Generation Iron Dexter Jackson Retirement

Staying big is a tall task, even for a pro.

Most bodybuilding fans and enthusiasts are often bodybuilders themselves. They want to have solid muscle and solid bulk so that they can turn heads in the streets, maybe get some girls to notice them, and have guys get green with envy. It’s the reason bodybuilders eat a bunch of meals and lift some serious weight. It’s the reason people bulk up and eventually cut down. To have their bodies be appreciated by the masses.

For the pros those notions are pretty much amplified ten fold. You have to eat six meals a day, train meticulously to see some major growth and be diligent with the diet that fuels their workouts. After years of training and putting on muscle you’d think that bodybuilders would want to remain in top form once they’ve finally decided to retire. Not for Dexter Jackson. In an interview with Muscular Development from 2015, The Blade explained that once his bodybuilding career is in the books, he’d be unlikely to keep on all the muscle he’s built over the years.

Will I stay this big and heavy? No way! I want to get as small as I can, which will still be pretty muscular and athletic, I bet. I don’t enjoy eating six times a day. That’s going out the window the minute I retire. I can get by on two or three meals a day with a couple of snacks, no problem.

– Dexter Jackson speaking with MD

It makes you understand just how difficult it is to be a bodybuilder at the pro level. Jackson explains that eating six meals a day is just a bit too much of a tall task. Fans tend to have the notion that once these bodybuilders get big that they’d love nothing more than to remain that way, but it appears to be far from the truth. Even Arnold Schwarzenegger, who was by no means a small man after his retirement, definitely slowed down on the calories in his post bodybuilding career. Like anyone else, a pro bodybuilder treats competition like a job and after years of sacrifice and dedication, the whole endeavor could eventually burn them out.

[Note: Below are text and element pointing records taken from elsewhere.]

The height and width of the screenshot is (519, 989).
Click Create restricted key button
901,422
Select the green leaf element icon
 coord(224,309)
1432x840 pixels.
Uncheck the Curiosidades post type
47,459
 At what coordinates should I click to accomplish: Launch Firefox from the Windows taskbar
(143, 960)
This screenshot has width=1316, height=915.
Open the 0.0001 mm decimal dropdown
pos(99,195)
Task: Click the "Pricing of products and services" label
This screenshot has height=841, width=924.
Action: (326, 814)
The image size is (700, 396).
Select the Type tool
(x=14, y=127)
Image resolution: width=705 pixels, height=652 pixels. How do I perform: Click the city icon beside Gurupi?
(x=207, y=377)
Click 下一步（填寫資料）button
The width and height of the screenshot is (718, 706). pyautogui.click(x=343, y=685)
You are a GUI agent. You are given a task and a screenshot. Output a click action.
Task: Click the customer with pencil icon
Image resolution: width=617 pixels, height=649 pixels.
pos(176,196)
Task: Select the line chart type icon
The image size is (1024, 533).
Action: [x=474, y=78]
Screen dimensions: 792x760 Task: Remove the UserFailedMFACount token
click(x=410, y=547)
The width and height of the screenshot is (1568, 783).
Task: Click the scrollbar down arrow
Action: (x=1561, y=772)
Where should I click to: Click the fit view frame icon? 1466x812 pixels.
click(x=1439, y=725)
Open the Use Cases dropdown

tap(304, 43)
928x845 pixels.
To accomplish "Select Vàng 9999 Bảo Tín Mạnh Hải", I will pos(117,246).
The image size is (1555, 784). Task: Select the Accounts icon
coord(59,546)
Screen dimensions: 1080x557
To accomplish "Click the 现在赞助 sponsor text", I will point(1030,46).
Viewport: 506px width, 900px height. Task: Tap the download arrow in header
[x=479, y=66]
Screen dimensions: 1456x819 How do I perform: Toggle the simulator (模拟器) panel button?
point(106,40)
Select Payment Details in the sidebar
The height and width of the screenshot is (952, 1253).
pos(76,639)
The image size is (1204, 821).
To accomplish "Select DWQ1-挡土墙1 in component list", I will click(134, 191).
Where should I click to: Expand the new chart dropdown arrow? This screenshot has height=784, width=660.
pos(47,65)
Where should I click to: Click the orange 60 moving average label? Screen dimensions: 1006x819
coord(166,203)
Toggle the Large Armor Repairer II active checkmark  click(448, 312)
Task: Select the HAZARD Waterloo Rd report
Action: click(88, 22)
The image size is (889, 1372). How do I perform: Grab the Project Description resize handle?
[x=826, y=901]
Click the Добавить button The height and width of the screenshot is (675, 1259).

It’s a bit ironic that the men that are idolized for their unique physiques, the men that fans and onlookers aspire to be, they may desire one thing after they’ve retired from competition: a chance at being normal. Most people eat two to three meals a day, which according to Jackson is the goal he has in mind after competing. “I might drop down to 200 pounds and it won’t bother me one bit. If others have a problem with it, oh well! It’s my body and my life.” Dexter has paid his dues in the sport and is a role model for many up and coming bodybuilders who wish to go pro. It’ll be a sad day once he retires and drops the weight, but after all isn’t that what bodybuilding is about? Achieving what you perceive to be the ultimate body? Everyone has their own idea of what that means. It seems that at this point of the game for Dexter Jackson the ultimate body is much closer to the norm.